Não sei se me interessei por eles porque garantem o meu entendimento sobre a vida e suas evoluções ou porque eu sou mesmo grandemente incapaz de seguir orientações de mestres e dos auto-prepostos das leis.

Momento em que a mulher enfurecida amaldiçoa Krisna... como assim, amaldiçoar um deus? Não é assim que os mestres ensinam!... pelo contrário, já disseram a mim, alhures, que se não se entoarem os mantras hindus em bom e claro sânscrito, os deuses lhe farão ouvidos moucos (à época tive pena dos fanhos e mudos, mas fazer o quê?... o mestre devia estar sabendo o que ensinava e punha em exigência). Como assim, então, se não posso nem lhes falar o sânscrito com sotaque, amaldiçoá-los?

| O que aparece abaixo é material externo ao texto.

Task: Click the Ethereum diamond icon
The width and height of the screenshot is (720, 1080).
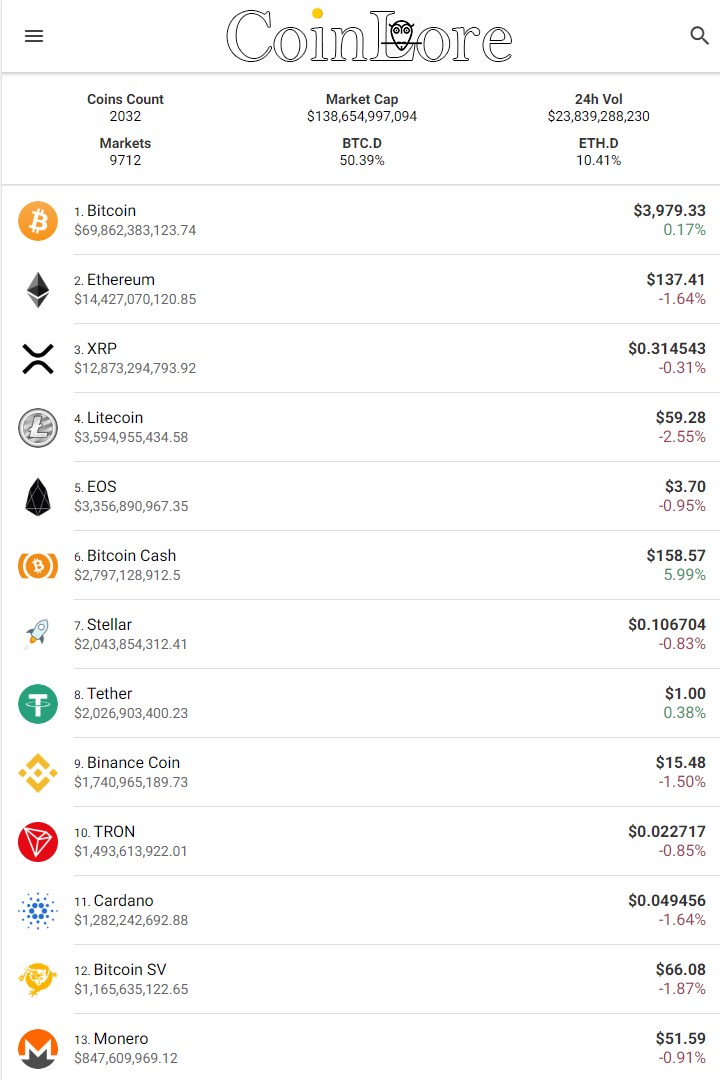Action: (38, 289)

No mesmo filme, quando Narda está vulnerável às flechas de Arjuna, Krisna, peremptório, lhe ordena que atire as flechas. Arjuna sequer lhe dá ouvidos... por 3 vezes. Como assim, não obedecer aos comandos de um deus que lhe fala diretamente?

Há muito que falar sobre essas coisas, mas não me cabe tempo e muito menos paciência e minha coerência me adverte não ensinar nada do que eu entendo como entendimento. Haverá o momento certo, a pessoa certa, no cenário certo que eu terei a obrigação de expor-me e essa pessoa levará adiante, aonde a informação tem que chegar.

Neste mesmo filme, na cena final, Yudhisthira passa, vivo, o portal do Paraíso, onde encontra, em bem-aveturança, o seu primo Duryôdhana. Decepcionado pede a Vyasa que o leve até onde estavam seus irmãos e Draupadi... tão virtuosos e capacitados para a ação reta! Onde estavam? Sofriam no reino das sombras, no meio de dejetos, corpos putrefatos e nenhum ar puro... Como assim?

Vyasa responde simples... tudo é Maya, meu querido.

E eu pergunto a todos esses mestres e discípulos e seguidores e mantenedores da imaculabilidade por que insistem em ser e agir como Dhritarastra – cegos de olhos e de almas? Por que não escutar, ao menos, a fala de Kunti Deva que diz que para enxergar basta um pouquinho de coragem?

Por que tanta devoção a Maya, mestres?